----- DATA SHOWN -----

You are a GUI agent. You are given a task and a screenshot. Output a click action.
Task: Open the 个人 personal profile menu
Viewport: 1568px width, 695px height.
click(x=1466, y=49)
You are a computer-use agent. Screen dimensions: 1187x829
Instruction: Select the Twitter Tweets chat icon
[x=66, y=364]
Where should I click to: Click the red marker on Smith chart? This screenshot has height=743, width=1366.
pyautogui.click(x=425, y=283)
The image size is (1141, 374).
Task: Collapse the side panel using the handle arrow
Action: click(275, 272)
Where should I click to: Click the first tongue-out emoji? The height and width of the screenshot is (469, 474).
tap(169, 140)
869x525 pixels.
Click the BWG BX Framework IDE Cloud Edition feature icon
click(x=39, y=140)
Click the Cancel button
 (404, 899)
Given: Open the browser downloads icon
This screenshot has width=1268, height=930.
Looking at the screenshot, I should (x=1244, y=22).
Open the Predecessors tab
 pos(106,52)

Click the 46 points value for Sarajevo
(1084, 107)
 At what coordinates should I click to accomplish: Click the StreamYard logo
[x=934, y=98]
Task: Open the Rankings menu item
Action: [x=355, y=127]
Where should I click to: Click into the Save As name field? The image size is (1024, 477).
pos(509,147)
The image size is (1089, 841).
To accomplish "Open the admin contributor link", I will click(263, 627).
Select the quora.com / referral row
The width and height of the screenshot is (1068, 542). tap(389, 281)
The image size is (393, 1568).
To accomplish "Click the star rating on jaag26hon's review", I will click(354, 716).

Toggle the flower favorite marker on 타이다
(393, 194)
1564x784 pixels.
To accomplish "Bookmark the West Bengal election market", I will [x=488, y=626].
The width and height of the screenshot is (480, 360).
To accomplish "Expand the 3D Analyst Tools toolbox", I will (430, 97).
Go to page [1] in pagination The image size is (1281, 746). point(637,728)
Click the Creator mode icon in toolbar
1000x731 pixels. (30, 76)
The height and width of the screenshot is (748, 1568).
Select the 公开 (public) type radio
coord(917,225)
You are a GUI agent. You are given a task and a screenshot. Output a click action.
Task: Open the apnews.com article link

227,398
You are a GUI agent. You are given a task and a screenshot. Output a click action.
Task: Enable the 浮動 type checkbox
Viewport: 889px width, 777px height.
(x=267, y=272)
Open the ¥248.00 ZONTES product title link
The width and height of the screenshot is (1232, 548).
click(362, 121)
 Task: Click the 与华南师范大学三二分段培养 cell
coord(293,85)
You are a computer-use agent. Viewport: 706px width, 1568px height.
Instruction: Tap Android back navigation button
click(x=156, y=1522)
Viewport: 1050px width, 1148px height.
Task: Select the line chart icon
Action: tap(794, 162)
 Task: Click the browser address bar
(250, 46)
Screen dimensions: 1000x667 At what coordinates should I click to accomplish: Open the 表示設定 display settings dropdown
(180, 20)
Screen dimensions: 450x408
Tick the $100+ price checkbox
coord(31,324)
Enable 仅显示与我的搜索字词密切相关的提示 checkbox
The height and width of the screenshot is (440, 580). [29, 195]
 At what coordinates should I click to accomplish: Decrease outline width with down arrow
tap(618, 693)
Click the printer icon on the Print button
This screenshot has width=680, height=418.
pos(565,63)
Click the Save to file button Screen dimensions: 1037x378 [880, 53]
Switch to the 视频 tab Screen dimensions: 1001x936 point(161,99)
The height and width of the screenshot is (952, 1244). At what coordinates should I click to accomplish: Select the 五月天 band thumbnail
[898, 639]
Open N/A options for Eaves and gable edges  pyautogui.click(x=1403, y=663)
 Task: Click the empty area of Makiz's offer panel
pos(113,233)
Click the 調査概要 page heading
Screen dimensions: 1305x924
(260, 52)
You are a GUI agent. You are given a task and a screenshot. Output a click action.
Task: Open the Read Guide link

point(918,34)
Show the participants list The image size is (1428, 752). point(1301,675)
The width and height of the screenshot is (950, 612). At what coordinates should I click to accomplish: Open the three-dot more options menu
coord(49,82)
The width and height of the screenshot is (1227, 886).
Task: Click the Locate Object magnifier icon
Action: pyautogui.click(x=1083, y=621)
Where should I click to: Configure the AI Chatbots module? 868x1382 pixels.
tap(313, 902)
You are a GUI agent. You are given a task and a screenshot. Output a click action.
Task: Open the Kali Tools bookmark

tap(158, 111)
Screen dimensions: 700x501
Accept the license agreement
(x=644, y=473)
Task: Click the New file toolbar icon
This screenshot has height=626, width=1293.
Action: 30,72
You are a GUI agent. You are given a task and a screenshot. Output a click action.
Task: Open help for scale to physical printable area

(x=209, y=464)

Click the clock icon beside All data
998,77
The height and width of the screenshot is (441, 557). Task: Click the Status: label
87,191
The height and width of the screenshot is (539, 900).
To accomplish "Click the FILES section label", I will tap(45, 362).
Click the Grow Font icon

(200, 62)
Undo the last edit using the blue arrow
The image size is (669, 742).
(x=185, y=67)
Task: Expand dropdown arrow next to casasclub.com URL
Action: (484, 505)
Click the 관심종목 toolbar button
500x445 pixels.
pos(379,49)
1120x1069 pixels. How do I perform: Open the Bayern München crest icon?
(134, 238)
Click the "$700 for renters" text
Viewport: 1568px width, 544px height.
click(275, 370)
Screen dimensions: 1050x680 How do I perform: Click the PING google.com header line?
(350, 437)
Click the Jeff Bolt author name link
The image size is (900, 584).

-----

PROMPT
Beginning with the line that contains "1120x1069 pixels. How", repeat every line through the end of the records and nothing more.

EXERCISE ANSWER
1120x1069 pixels. How do I perform: Open the Bayern München crest icon?
(134, 238)
Click the "$700 for renters" text
Viewport: 1568px width, 544px height.
click(275, 370)
Screen dimensions: 1050x680 How do I perform: Click the PING google.com header line?
(350, 437)
Click the Jeff Bolt author name link
The image size is (900, 584).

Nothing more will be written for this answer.